- **INSTRUCTIONS FOR THE TASK**: Each line from the one holding "The image size is (485, 558)." to the last line below must be restated word for word, and no picture may be included.

————

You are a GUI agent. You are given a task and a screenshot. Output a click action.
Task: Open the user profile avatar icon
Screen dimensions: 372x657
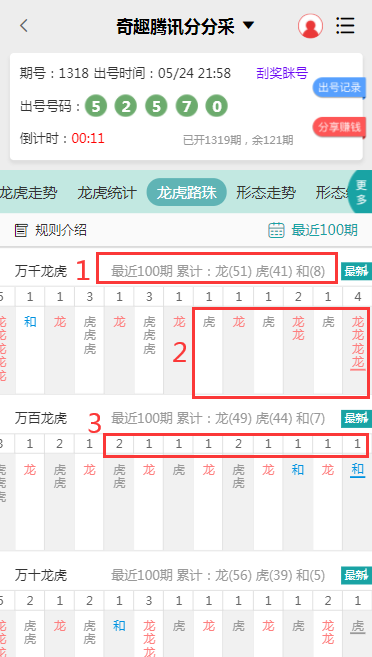click(x=310, y=26)
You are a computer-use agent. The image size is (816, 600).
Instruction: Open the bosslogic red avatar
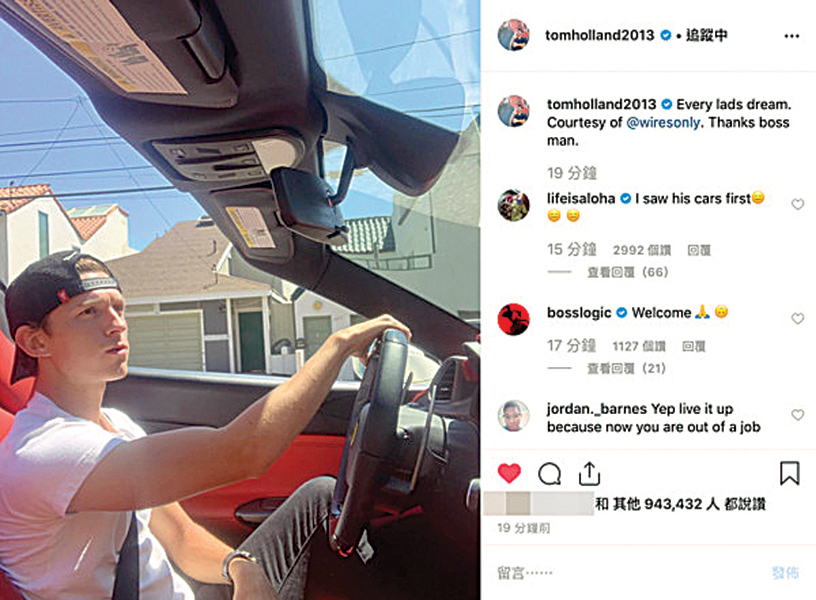(514, 319)
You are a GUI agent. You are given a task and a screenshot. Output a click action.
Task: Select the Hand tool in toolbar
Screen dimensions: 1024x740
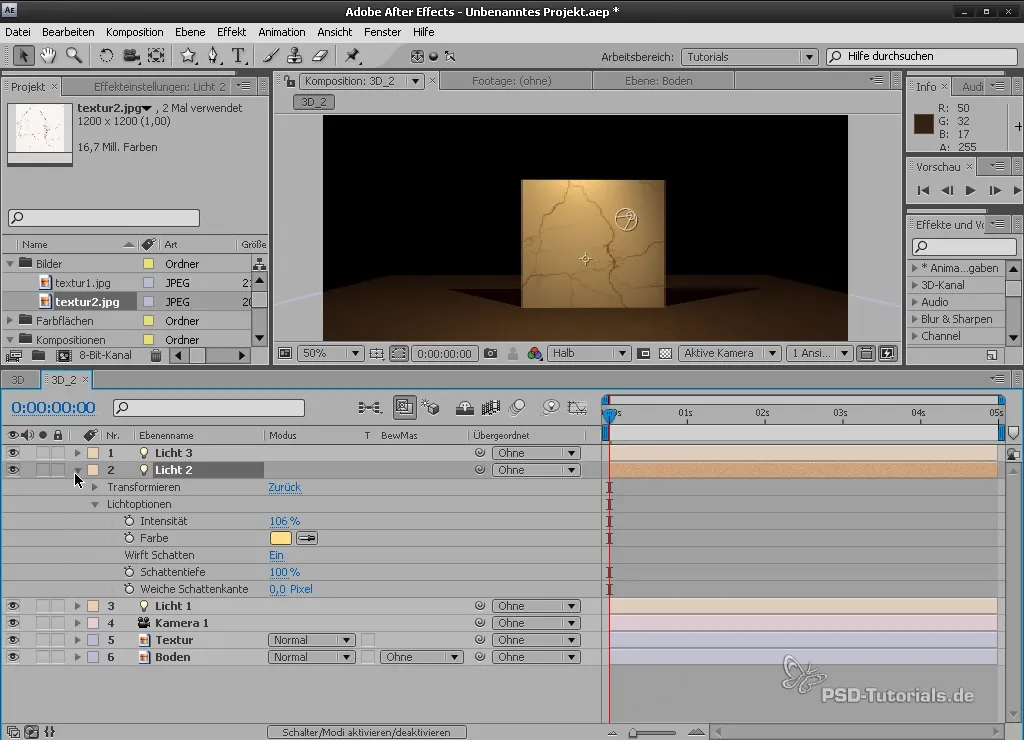(49, 56)
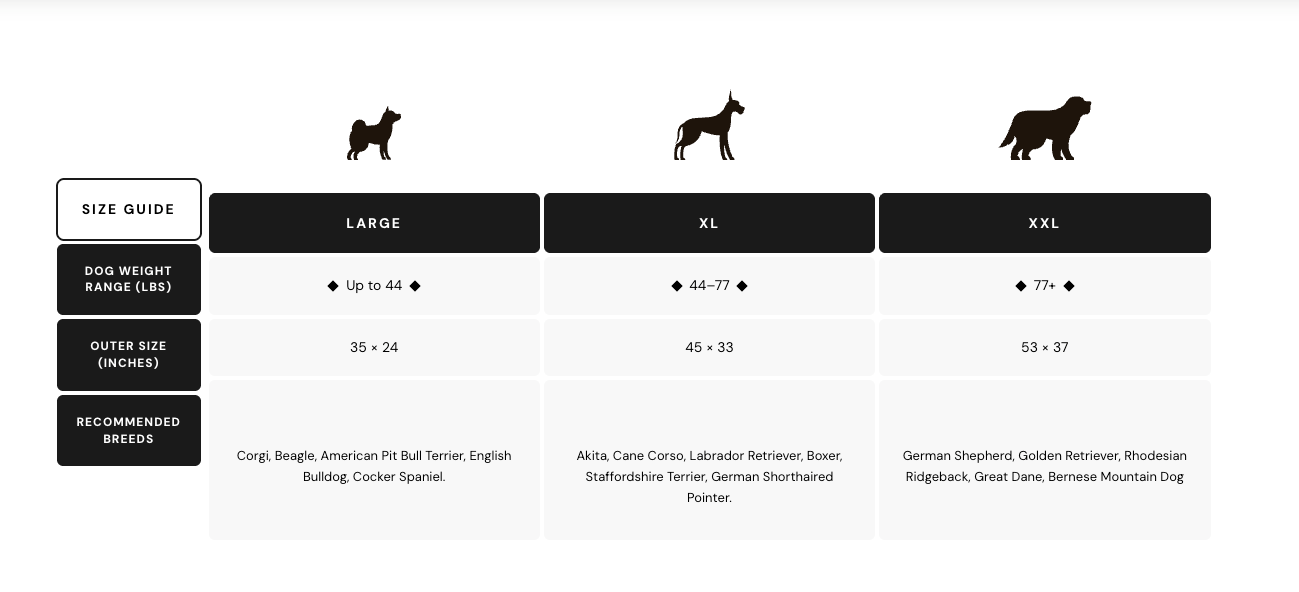Click the SIZE GUIDE outlined button
Viewport: 1299px width, 592px height.
point(129,209)
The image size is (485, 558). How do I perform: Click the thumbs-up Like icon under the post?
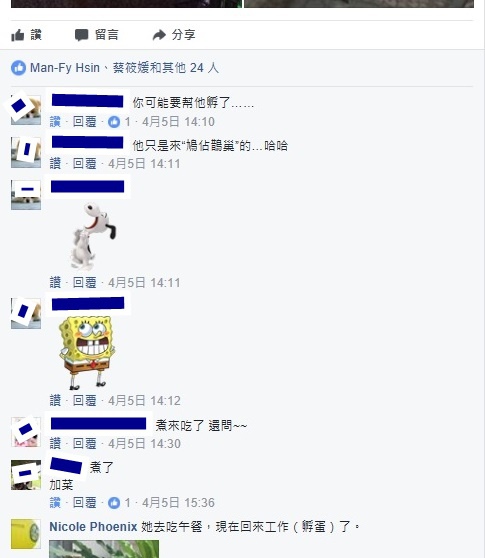(x=17, y=35)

————

- **TASK OUTPUT**:
The image size is (485, 558). How do I perform: Click the thumbs-up Like icon under the post?
(x=17, y=35)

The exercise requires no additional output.